Randy Isaacson and I have spent a great deal of time and effort creating a curriculum for an educational psychology class to encourage metacognition in preservice teachers. Randy spent a number of years developing this curriculum before I joined him in an attempt to improve the curriculum and use the curriculum to test hypotheses regarding improvement of metacognition with training for undergraduate preservice teachers. A detail description of the curriculum can be found in the National Teaching and Learning Forum (Isaacson & Wass, 2010), but I wanted to take this opportunity to give a simple overview of how we structured our courses and some of the results produced by using this curriculum to train undergraduates to be metacognitive in their studies.

With our combined 40+ years of teaching, we our quite clear that most undergraduates do not come equipped with the self-regulation skills that one would hope students would acquire before entering the university. Even more disappointing, is students lack the metacognition required to successfully regulate their own learning behaviors. Creating an environment that not only encourages, but also requires students to be metacognitive is not a simple task. However, it can be accomplished.
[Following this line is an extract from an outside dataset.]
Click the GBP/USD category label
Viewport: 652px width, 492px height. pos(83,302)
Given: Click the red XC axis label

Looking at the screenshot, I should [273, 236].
Variable Weight-Variable Difficulty Tests

The most important component of the course structure is creating an environment with extensive and immediate feedback. The feedback should be designed to help the student identify specific deficiencies in his or her learning strategies and metacognition.  We developed an extensive array of learning resources which guide the student to focusing on knowing what they know, and when they know it. The first resource we developed is a test format that helps the students reflect and monitor their knowledge regarding the content and items on the test. In our courses we have students judge their accuracy and confidence in their responses for each item and having them predict their scores for each exam

Throughout the duration of the semester in which they were enrolled in the course students are administered a weekly exam (the courses meet Monday, Wednesday and Friday with the exams occurring on Friday). Each examination is based on a variable weight, variable difficulty format. Each examination contained a total of 35 questions composed of 15 Level I questions that were at the knowledge level, 15 Level II questions at the evaluation level, and 5 Level III questions at the application/synthesis level. Scoring of the exam was based on a system that increased points for correct responses in relation to the increasing difficulty of the questions and confidence in responses: Students choose 10 Level I questions and put those answers on the left side of the answer sheet. These 10 Level I questions are worth 2 points each. Ten Level II questions were worth 5 points each are placed on the left side of the answer sheet, and three Level III questions were worth 6 points each are placed on the left. Students were also required to choose the questions they were least confident about and place them on the right side of the answer sheet. These questions were only worth one point (5 of the 15 Level I and II questions, and 2 of the 5 Level III questions). The scoring equaled a possible 100 points for each exam. Correlations between total score and absolute score (number correct out of 35) typically range from r = .87 to r = .94.  Although we provide students with many other resources to encourage metacognition, we feel that the left-right test format is the most powerful influence on student knowledge monitoring through the semester.

The Results

Along with our collaborators, we have conducted a number of studies using the variable weight-variable difficulty (VW-VD) tests as a treatment. Our research questions focus on whether the test format increases knowledge monitoring accuracy, individual differences in knowledge monitoring and metacognition, and psychometric issues in measuring knowledge monitoring. Below is a brief description of some of our results followed.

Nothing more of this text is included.